▶ **Exercise prompt**
Could you output all of the records below exactly as they appear?

.....

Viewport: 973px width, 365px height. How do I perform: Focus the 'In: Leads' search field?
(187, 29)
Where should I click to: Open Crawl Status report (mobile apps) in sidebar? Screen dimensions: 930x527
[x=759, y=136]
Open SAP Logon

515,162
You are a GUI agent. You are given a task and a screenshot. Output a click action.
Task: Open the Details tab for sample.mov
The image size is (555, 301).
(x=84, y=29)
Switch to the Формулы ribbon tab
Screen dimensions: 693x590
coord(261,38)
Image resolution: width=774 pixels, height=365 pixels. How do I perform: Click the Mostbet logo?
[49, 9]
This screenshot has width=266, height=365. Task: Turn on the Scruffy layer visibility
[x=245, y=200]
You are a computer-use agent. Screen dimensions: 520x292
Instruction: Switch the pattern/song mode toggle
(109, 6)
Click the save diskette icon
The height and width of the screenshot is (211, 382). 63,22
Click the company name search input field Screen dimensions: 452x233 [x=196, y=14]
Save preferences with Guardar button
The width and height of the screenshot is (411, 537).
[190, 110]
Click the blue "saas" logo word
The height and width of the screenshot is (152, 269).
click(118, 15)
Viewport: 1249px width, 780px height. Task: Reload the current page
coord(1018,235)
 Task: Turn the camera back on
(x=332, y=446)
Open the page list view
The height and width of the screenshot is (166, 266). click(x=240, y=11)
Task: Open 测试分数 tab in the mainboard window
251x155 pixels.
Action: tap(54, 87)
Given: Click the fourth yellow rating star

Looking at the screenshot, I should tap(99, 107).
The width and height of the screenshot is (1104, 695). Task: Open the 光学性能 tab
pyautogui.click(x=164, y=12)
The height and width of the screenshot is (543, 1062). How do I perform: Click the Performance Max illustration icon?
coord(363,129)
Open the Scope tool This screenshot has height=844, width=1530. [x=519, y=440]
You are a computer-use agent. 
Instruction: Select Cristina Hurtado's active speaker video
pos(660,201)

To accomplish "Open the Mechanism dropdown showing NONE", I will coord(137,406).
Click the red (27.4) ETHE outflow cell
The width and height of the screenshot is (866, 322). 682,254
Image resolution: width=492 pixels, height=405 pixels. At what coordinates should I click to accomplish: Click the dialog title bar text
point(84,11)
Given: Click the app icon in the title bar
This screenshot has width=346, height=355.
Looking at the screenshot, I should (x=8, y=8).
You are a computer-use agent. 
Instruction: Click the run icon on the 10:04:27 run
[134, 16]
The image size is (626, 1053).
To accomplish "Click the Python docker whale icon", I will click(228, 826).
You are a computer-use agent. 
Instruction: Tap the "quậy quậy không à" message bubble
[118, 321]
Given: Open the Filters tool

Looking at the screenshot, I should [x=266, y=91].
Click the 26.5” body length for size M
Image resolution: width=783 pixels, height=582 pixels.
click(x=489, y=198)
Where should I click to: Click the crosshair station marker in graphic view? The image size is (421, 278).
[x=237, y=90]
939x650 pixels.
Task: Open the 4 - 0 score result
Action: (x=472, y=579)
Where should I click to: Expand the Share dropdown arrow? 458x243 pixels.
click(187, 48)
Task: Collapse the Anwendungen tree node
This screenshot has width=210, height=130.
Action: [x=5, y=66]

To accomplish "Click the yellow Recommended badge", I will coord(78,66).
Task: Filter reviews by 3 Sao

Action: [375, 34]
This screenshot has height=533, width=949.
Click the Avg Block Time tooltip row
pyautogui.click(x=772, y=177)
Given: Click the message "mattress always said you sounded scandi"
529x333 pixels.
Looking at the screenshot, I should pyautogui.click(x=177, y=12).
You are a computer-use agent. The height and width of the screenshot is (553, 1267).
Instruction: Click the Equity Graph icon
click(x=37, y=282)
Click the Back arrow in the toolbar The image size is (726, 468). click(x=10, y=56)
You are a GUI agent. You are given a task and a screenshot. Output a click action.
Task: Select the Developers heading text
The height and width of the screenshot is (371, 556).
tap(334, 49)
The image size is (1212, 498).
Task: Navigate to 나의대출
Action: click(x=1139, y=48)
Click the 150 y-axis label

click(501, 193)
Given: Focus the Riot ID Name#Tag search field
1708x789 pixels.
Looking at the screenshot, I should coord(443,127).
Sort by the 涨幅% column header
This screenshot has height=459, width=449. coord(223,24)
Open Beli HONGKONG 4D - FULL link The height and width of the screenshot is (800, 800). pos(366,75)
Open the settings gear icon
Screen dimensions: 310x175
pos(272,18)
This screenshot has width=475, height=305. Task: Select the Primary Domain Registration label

.....

▶ **Exercise output**
Viewport: 973px width, 365px height. How do I perform: Focus the 'In: Leads' search field?
(187, 29)
Where should I click to: Open Crawl Status report (mobile apps) in sidebar? Screen dimensions: 930x527
[x=759, y=136]
Open SAP Logon

515,162
You are a GUI agent. You are given a task and a screenshot. Output a click action.
Task: Open the Details tab for sample.mov
The image size is (555, 301).
(x=84, y=29)
Switch to the Формулы ribbon tab
Screen dimensions: 693x590
coord(261,38)
Image resolution: width=774 pixels, height=365 pixels. How do I perform: Click the Mostbet logo?
[49, 9]
This screenshot has width=266, height=365. Task: Turn on the Scruffy layer visibility
[x=245, y=200]
You are a computer-use agent. Screen dimensions: 520x292
Instruction: Switch the pattern/song mode toggle
(109, 6)
Click the save diskette icon
The height and width of the screenshot is (211, 382). 63,22
Click the company name search input field Screen dimensions: 452x233 [x=196, y=14]
Save preferences with Guardar button
The width and height of the screenshot is (411, 537).
[190, 110]
Click the blue "saas" logo word
The height and width of the screenshot is (152, 269).
click(118, 15)
Viewport: 1249px width, 780px height. Task: Reload the current page
coord(1018,235)
 Task: Turn the camera back on
(x=332, y=446)
Open the page list view
The height and width of the screenshot is (166, 266). click(x=240, y=11)
Task: Open 测试分数 tab in the mainboard window
251x155 pixels.
Action: tap(54, 87)
Given: Click the fourth yellow rating star

Looking at the screenshot, I should tap(99, 107).
The width and height of the screenshot is (1104, 695). Task: Open the 光学性能 tab
pyautogui.click(x=164, y=12)
The height and width of the screenshot is (543, 1062). How do I perform: Click the Performance Max illustration icon?
coord(363,129)
Open the Scope tool This screenshot has height=844, width=1530. [x=519, y=440]
You are a computer-use agent. 
Instruction: Select Cristina Hurtado's active speaker video
pos(660,201)

To accomplish "Open the Mechanism dropdown showing NONE", I will coord(137,406).
Click the red (27.4) ETHE outflow cell
The width and height of the screenshot is (866, 322). 682,254
Image resolution: width=492 pixels, height=405 pixels. At what coordinates should I click to accomplish: Click the dialog title bar text
point(84,11)
Given: Click the app icon in the title bar
This screenshot has width=346, height=355.
Looking at the screenshot, I should (x=8, y=8).
You are a computer-use agent. 
Instruction: Click the run icon on the 10:04:27 run
[134, 16]
The image size is (626, 1053).
To accomplish "Click the Python docker whale icon", I will click(228, 826).
You are a computer-use agent. 
Instruction: Tap the "quậy quậy không à" message bubble
[118, 321]
Given: Open the Filters tool

Looking at the screenshot, I should [x=266, y=91].
Click the 26.5” body length for size M
Image resolution: width=783 pixels, height=582 pixels.
click(x=489, y=198)
Where should I click to: Click the crosshair station marker in graphic view? The image size is (421, 278).
[x=237, y=90]
939x650 pixels.
Task: Open the 4 - 0 score result
Action: (x=472, y=579)
Where should I click to: Expand the Share dropdown arrow? 458x243 pixels.
click(187, 48)
Task: Collapse the Anwendungen tree node
This screenshot has width=210, height=130.
Action: [x=5, y=66]

To accomplish "Click the yellow Recommended badge", I will coord(78,66).
Task: Filter reviews by 3 Sao

Action: [375, 34]
This screenshot has height=533, width=949.
Click the Avg Block Time tooltip row
pyautogui.click(x=772, y=177)
Given: Click the message "mattress always said you sounded scandi"
529x333 pixels.
Looking at the screenshot, I should pyautogui.click(x=177, y=12).
You are a computer-use agent. The height and width of the screenshot is (553, 1267).
Instruction: Click the Equity Graph icon
click(x=37, y=282)
Click the Back arrow in the toolbar The image size is (726, 468). click(x=10, y=56)
You are a GUI agent. You are given a task and a screenshot. Output a click action.
Task: Select the Developers heading text
The height and width of the screenshot is (371, 556).
tap(334, 49)
The image size is (1212, 498).
Task: Navigate to 나의대출
Action: click(x=1139, y=48)
Click the 150 y-axis label

click(501, 193)
Given: Focus the Riot ID Name#Tag search field
1708x789 pixels.
Looking at the screenshot, I should coord(443,127).
Sort by the 涨幅% column header
This screenshot has height=459, width=449. coord(223,24)
Open Beli HONGKONG 4D - FULL link The height and width of the screenshot is (800, 800). pos(366,75)
Open the settings gear icon
Screen dimensions: 310x175
pos(272,18)
This screenshot has width=475, height=305. Task: Select the Primary Domain Registration label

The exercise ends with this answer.